The Hitman Is Silenced, WCW Starrcade, December 19, 1999

After being wasted in WCW for nearly 2 years following the Montreal Screwjob in the WWF, Bret Hart was finally back in the main event of WCW and facing off against Goldberg. But a wanton superkick from Goldberg connected hard with the Hitman and it resulted in the concussion that ended the legendary career of Bret Hart.

A Styles Clash Asunder, NJPW Power Struggle, November 8, 2014

In 2014, former WWE Superstar Yoshi Tatsu returned to NJPW after languishing in mediocrity during a seven year stint with the WWE. He feuded with AJ Styles and was poised to become a big star back in his home promotion. Until he stuck his head too far out taking AJ Styles finisher the Styles Clash and broke his neck. He wouldn’t return to the ring until April of 2016. He’s lucky he returned at all.

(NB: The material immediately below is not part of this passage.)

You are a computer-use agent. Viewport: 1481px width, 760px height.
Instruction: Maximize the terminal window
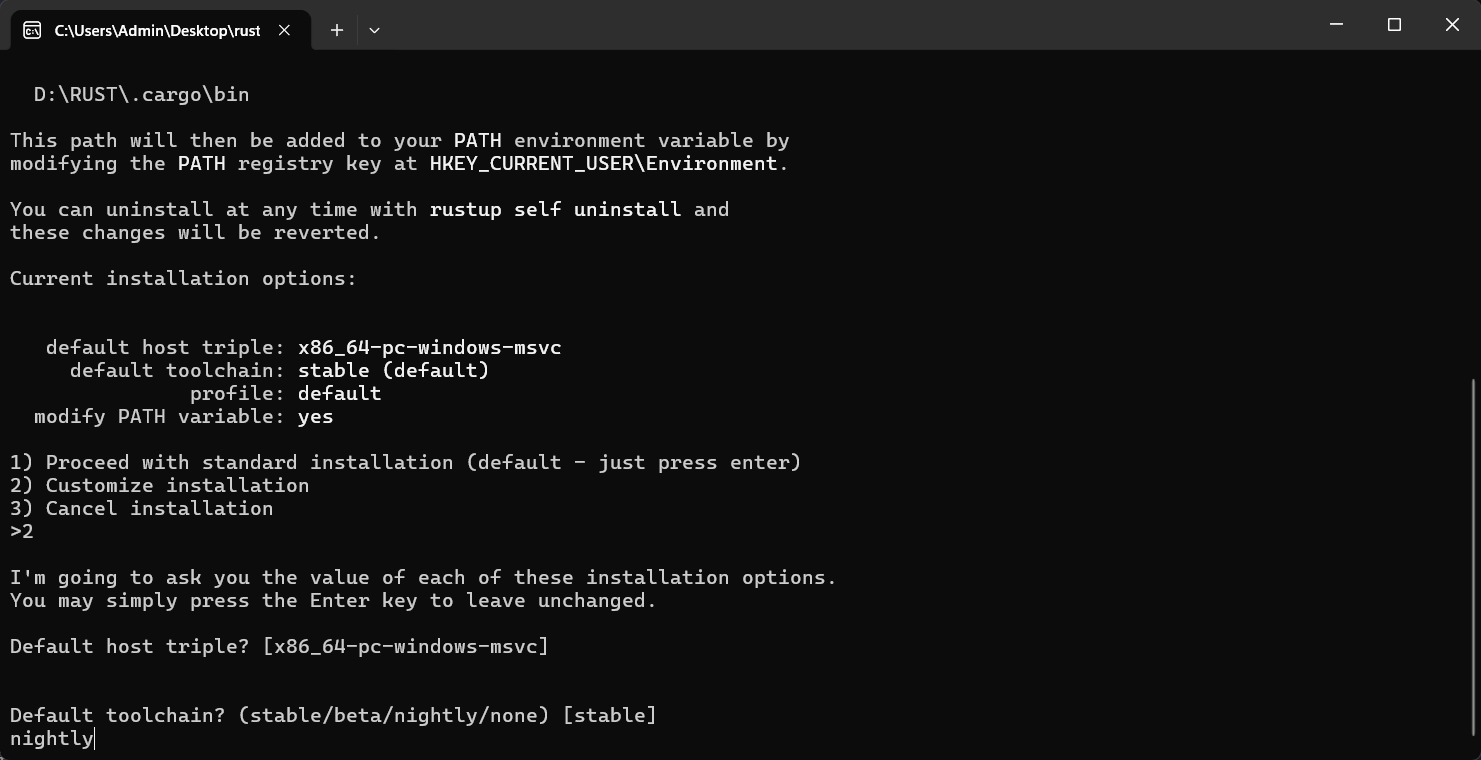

The Beast Bleeds The Viper, WWE SummerSlam, August 21, 2016

It was one of last year’s most controversial endings to an angle, when Brock Lesnar strode atop Randy Orton and unleashed several UFC-style elbow strikes that busted Orton open and left the Viper in a pool of blood in the ring, suffering a concussion. The stunt was all staged but the internet – normally a crowd that clamoured for this kind of action – were outraged.

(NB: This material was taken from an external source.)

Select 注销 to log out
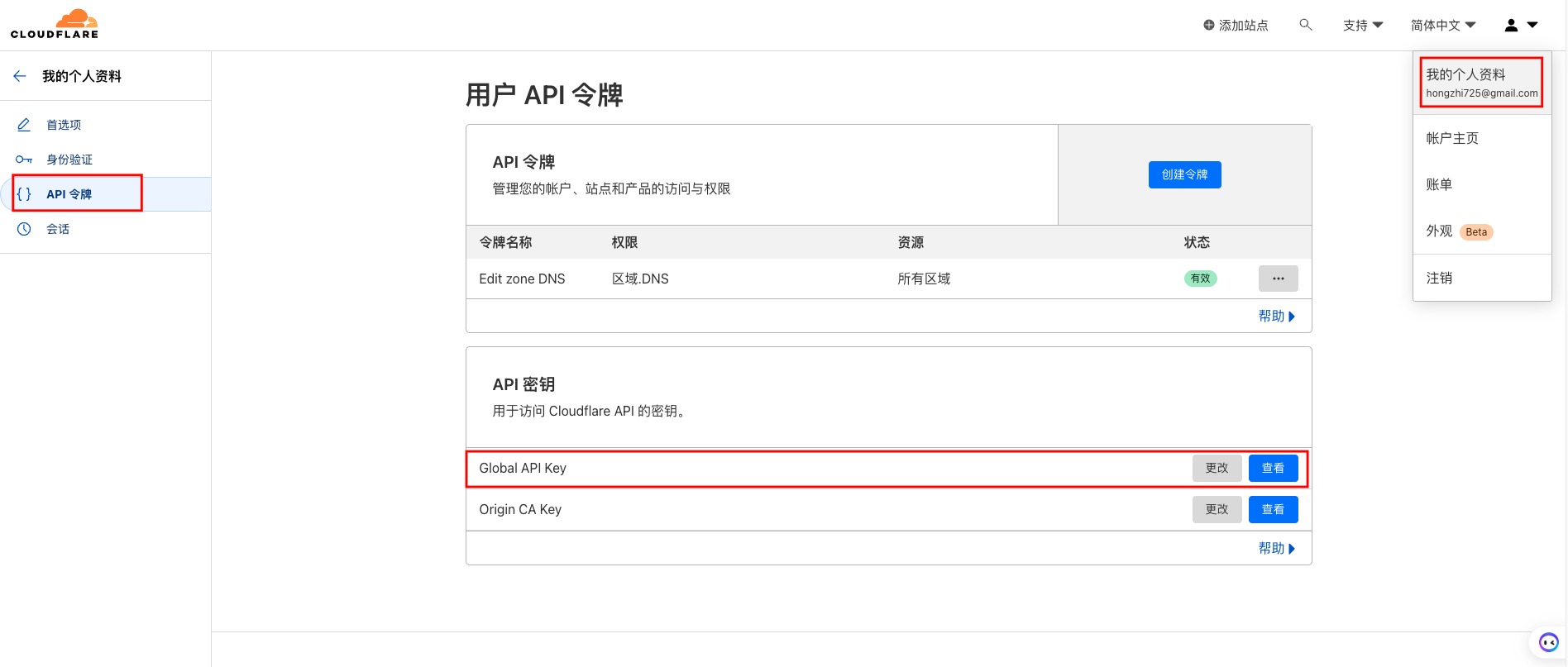(x=1439, y=278)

And This Is Why He Was Called The Crippler, ECW November to Remember, November 5, 1994

Chris Benoit’s nickname “The Canadian Crippler” was acquired honestly. During a match against Sabu at the ECW PPV, November To Remember, a back body drop left Sabu with a broken neck.

Vader Pops His Eye Back In His Head, NJPW Super Fight, October 2, 1990

In a supercard pitting the toughest of NJPW versus the best of All-Japan, NJPW’s monster Big Van Vader faced off against All-Japan’s Stan Hansen in a big men match for the ages. During the match, Hansen poked Vader’s eye so hard that it popped out of his socket and Vader had to remove his mask and pop it back into place.

A Sick Ending, CZW Tournament of Death 2, July 26, 2003

“Sick” Nick Mondo was one of CZW’s most death defying performers when he entered this match-up versus Ian Zandig at the 2nd annual Tournament of Death. But even this bump was too much and the injuries he sustained in this match would lead to his retirement from the sport.

Hardcore Meets The Beast, WWE Smackdown, September  12, 2002

Although rumours continue to persist that Lesnar intentionally dropped Hardcore Holly on his head in retaliation for Holly sandbagging the move, Bob Holly has insisted it was just an honest accident. Regardless, it still left Hardcore Holly with a broken neck.

The End of a Japanese Icon, FMW Power Splash, October 22, 2001

In one of the more tragic accidents to cut a wrestler’s career short, Japanese icon Hayabusa botched a move he’d perfected for years – an Asai moonsault – and slipped off the rope, leading on his head, and breaking his neck. In 2015, fourteen years after the accident, Hayabusa finally regained the ability to walk, but sadly, a subarachnoid brain hemorrhage last March would take his life.

There are many, many more instances of bumps gone wrong – Droz being paralyzed by D’Lo Brown from a botched powerbomb (the match was never aired as it was pre taped for Smackdown), Triple H tearing his quad, and the tragic passing of Owen Hart following a failed gimmick entrance.

But the question remains. Are wrestlers taking too many risks with bigger bumps or most “severe” looking moves just to entertain us, the fans? Or is this just an unfortunate side effect of the industry that these performers have chosen to partake in?